Joint reception of anaphranil with drugs - inducers of cytochrome P450, especially CYP3A4, CYP2C19 and / or CYP1A2 can lead to increased metabolism and reduce the efficacy of Anafranil.
Joint intake of anaphranil with CYP3A and CYP2C inducers, such as rifampicin or anticonvulsants (eg barbiturates, carbamazepine, phenobarbital and phenytoin), can lead to a decrease in clomipramine concentration in the plasma.
- Known inductors CYP1A2 (eg nicotine / other components of cigarette smoke) reduce the concentration of tricyclic antidepressants in blood plasma.
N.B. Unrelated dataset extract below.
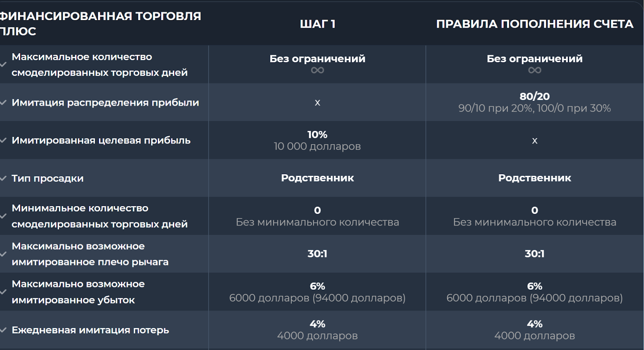
Task: Click the infinity symbol under ПРАВИЛА ПОПОЛНЕНИЯ СЧЕТА
Action: point(535,70)
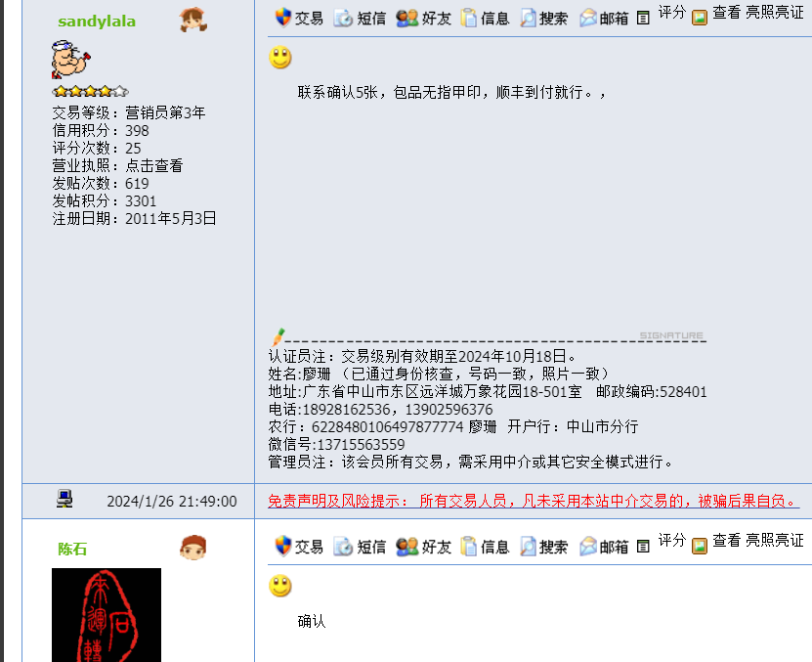Click the 好友 friends icon in sandylala's post
The height and width of the screenshot is (662, 812).
[x=407, y=19]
The equilibrium concentration of clomipramine in cigarette smoking people is 2 times lower than that of non-smokers (the concentration of N-desmethylclomipramine did not change).
- Clomipramine, both in vivo and in vitro, inhibits the activity of CYP2D6 (oxidation of sparteine). Thus, clomipramine can increase concentrations of concomitantly used drugs metabolized mainly with the participation of CYP2D6 in individuals with the phenotype of a strong metabolizer.